Les États-Unis sont en situation de paralysie budgétaire. Le Bureau budgétaire du Congrès estime que quelque 750 000 fonctionnaires seront quotidiennement mis au chômage technique, avec une solde différée. Le trafic aérien pourrait être affecté tandis que le versement de nombreuses aides sociales devrait être fortement perturbé. Selon les calculs des analystes de la compagnie d’assurance Nationwide, chaque semaine de « shutdown » pourrait réduire la croissance annuelle du PIB américain de 0,2 point de pourcentage.
Avant même le vote au Sénat, chaque camp se rejetait la faute de l’échec des négociations. Les démocrates « veulent tout fermer, nous ne le voulons pas », a ainsi assuré le président Donald Trump depuis le Bureau ovale.

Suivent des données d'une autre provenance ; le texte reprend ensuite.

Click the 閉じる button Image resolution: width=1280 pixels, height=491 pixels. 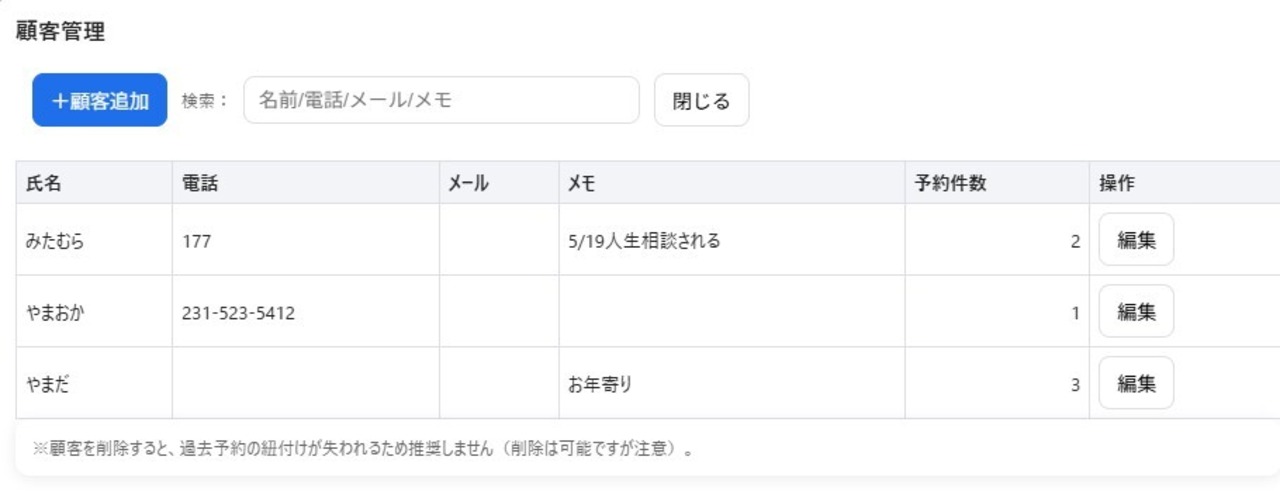point(701,101)
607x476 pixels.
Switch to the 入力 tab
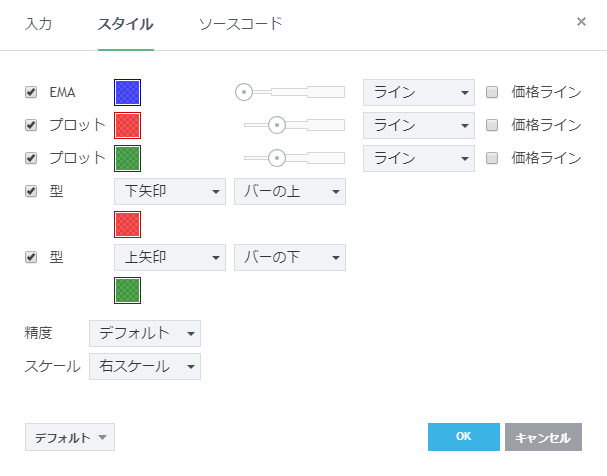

Il a aussi fait monter la pression en assurant que la situation pourrait avoir des conséquences « irréversibles » si les démocrates ne finissaient pas par accepter le budget voulu par les républicains.
« Nous pouvons durant le ‘’ shutdown ‘’, faire des choses qui sont irréversibles, qui seront mauvaises pour eux. Comme licencier de nombreuses personnes », a ajouté le président américain, menaçant d’intensifier les opérations de limogeage de milliers de fonctionnaires fédéraux, déjà entamées avec la commission Doge de son ex-allié Elon Musk.

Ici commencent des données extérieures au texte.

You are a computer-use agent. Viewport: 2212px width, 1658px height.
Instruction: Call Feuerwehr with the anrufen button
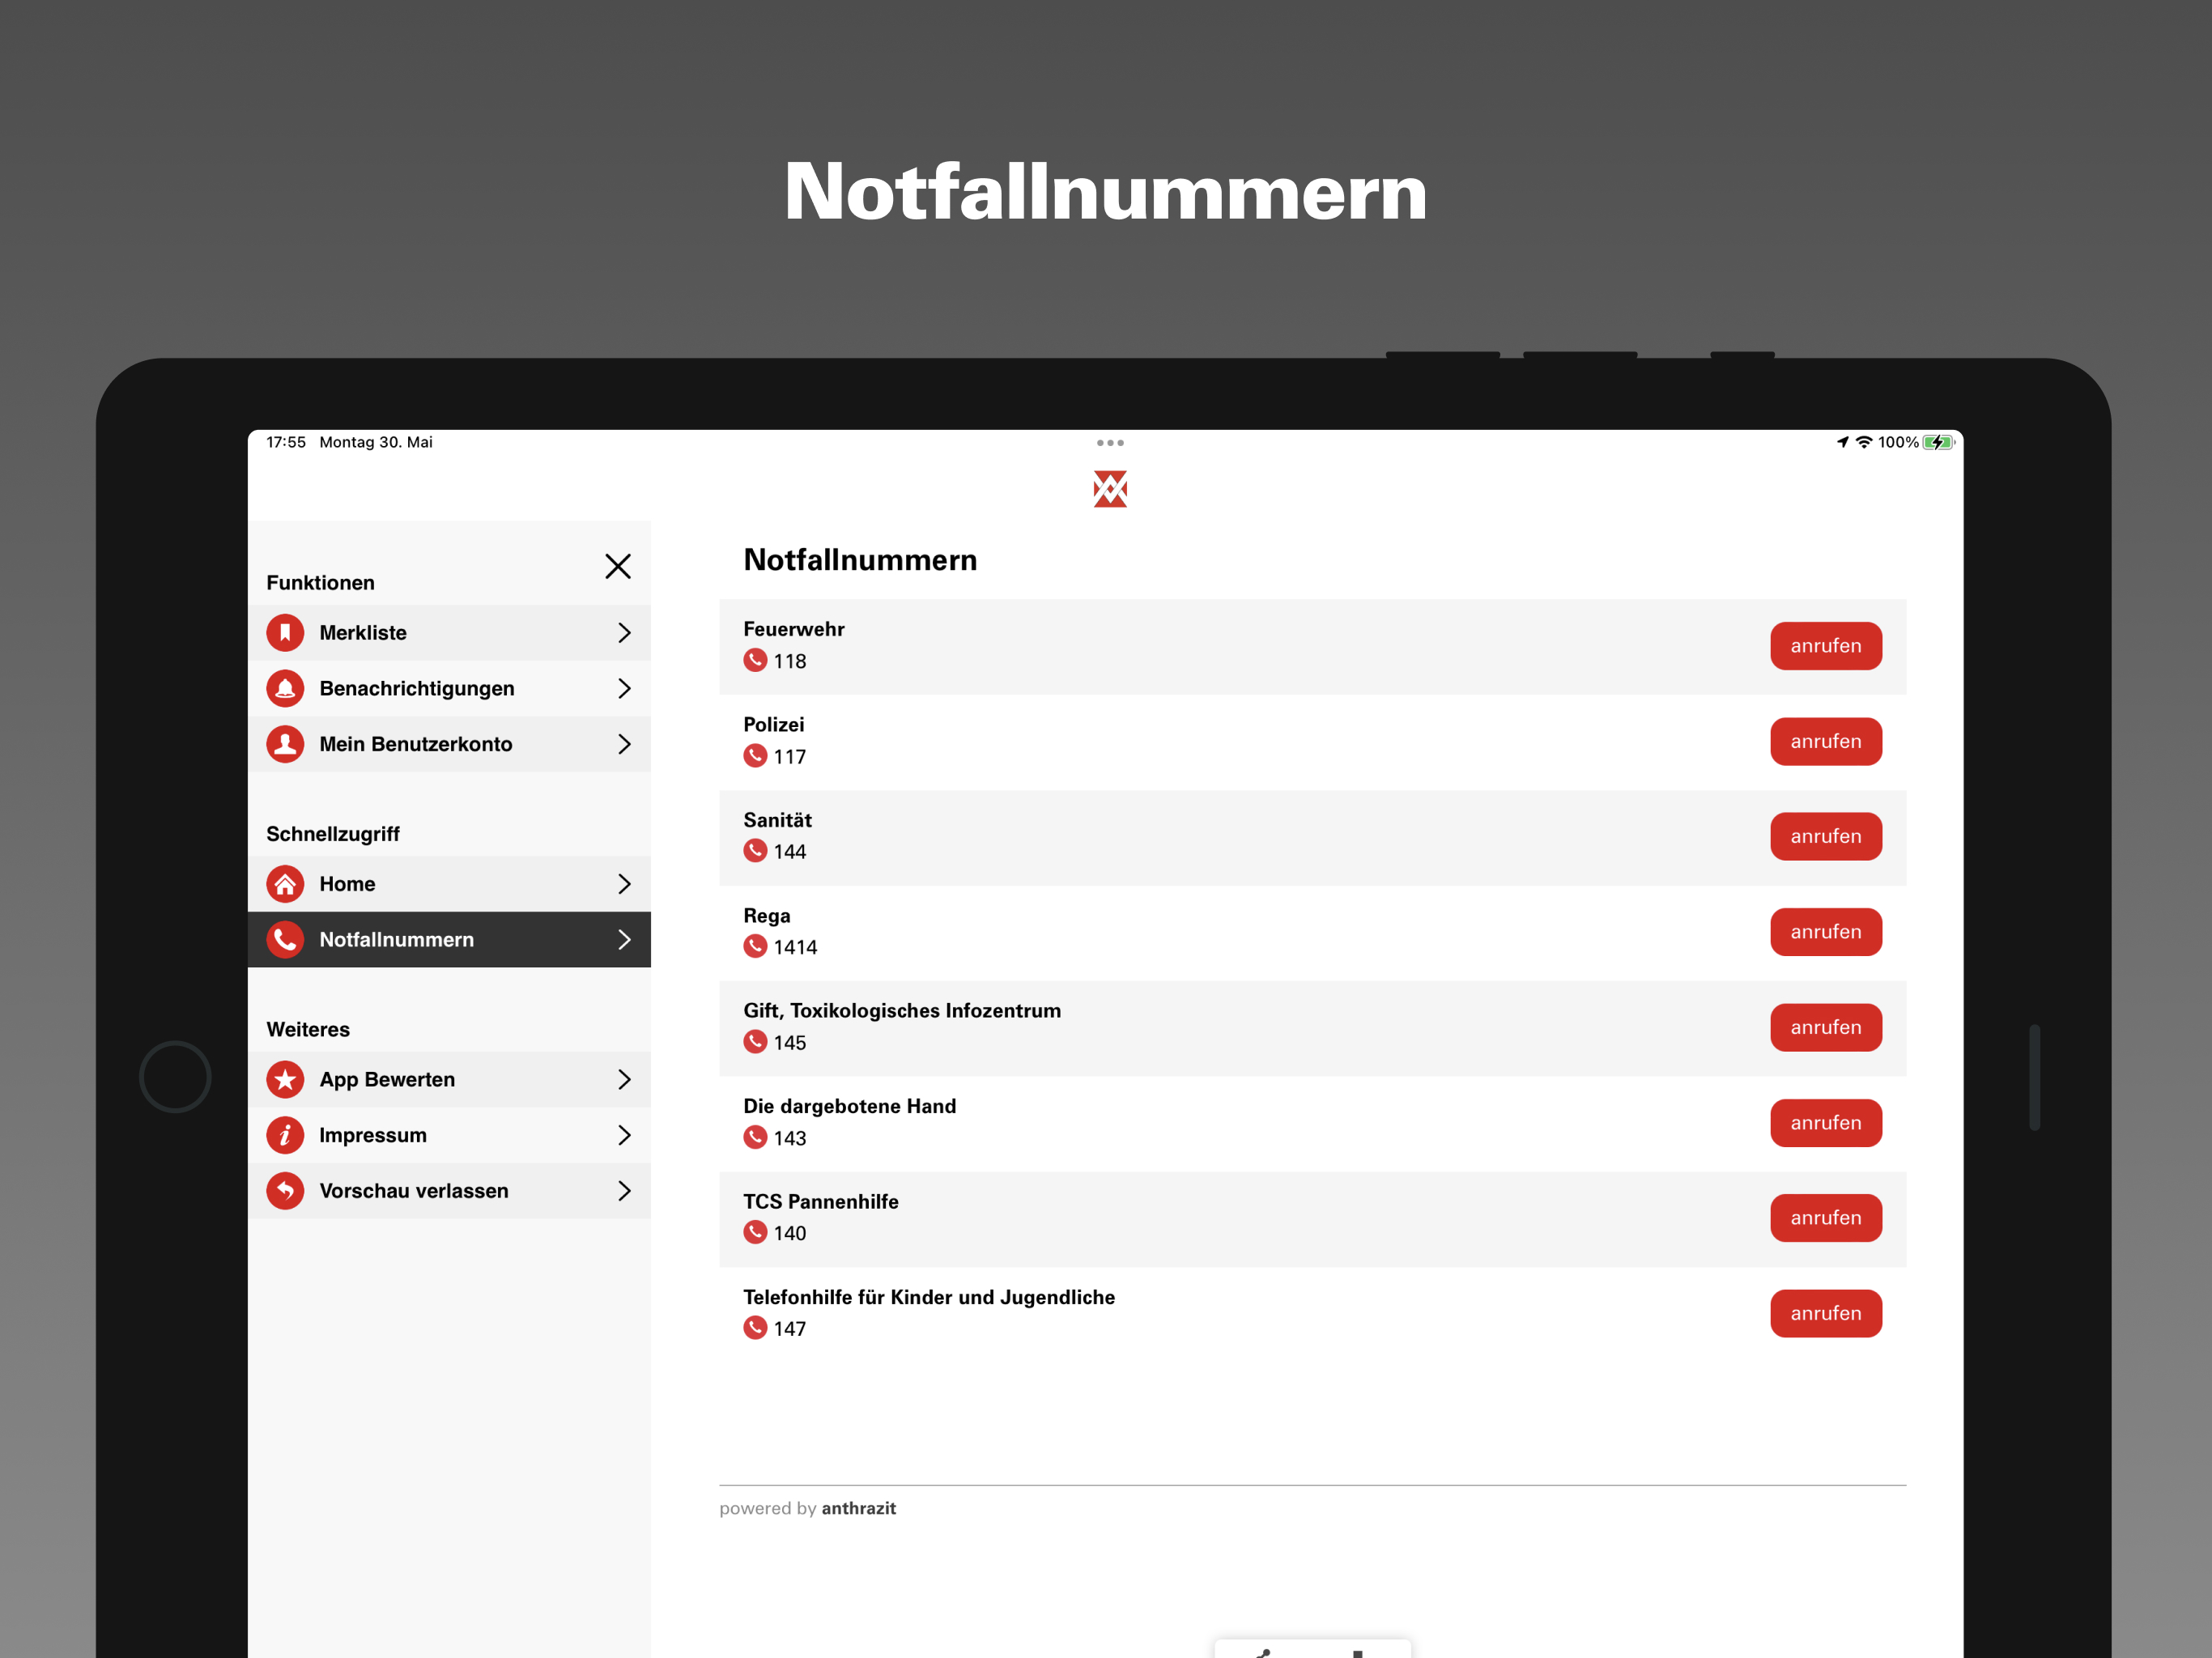point(1826,646)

De leur côté, les démocrates dénoncent le manque de volonté de négociation. « IL EST MINUIT (heure à laquelle a commencé le « shutdown », ndlr). Cela signifie que le blocage républicain vient de commencer parce qu’ils refusent de protéger les soins de santé des Américains. Nous allons continuer à nous battre pour le peuple américain », a posté sur son compte X le chef de la minorité démocrate au Sénat, Chuck Schumer.
Le président républicain de la Chambre des représentants, Mike Johnson a dénoncé de son côté l’égoïsme de la minorité démocrate. « Les démocrates ont officiellement voté pour FERMER le gouvernement. Résultats : les mamans et les enfants perdent maintenant (les programmes d’aide alimentaire). Les anciens combattants perdent les soins de santé et les programmes de prévention du suicide. La Fema (l’agence américaine de réponse aux catastrophes naturelles, ndlr) perd des moyens pendant la saison des ouragans. Les soldats et les agents de la sécurité aérienne ne sont PAS PAYÉS. La seule question maintenant : combien de temps Chuck Schumer laissera-t-il cette douleur continuer – pour ses propres raisons égoïstes ? », a posté sur X, Mike Johnson.
Un scénario connu des américains
Le dernier « shutdown », de fin décembre 2018 à fin janvier 2019, durant le premier mandat de Donald Trump, avait duré 35 jours un record. Au vu du caractère très impopulaire d’une telle situation, démocrates comme républicains tentent traditionnellement d’éviter cette paralysie fédérale, parfois au dernier moment. Mais en cas d’échec, chacun tente d’en rejeter la responsabilité sur le camp adverse.
Donald Trump a ainsi déjà vitupéré à plusieurs reprises contre les chefs démocrates et a publié sur sa plateforme Truth Social un montage vidéo généré par l’intelligence artificielle montrant le chef de la minorité démocrate à la Chambre des représentants, Hakeem Jeffries, affublé d’une longue moustache et d’un sombrero mexicain. Un montage dénoncé comme « raciste » par le principal intéressé, qui regrette en outre l’absence de dialogue constructif.
Tous ont déjà en tête les élections législatives de mi-mandat en novembre 2026, lors de laquelle la majorité républicaine au Congrès sera remise dans la balance. Et en attendant l’heure limite de minuit, les lignes n’ont pas bougé.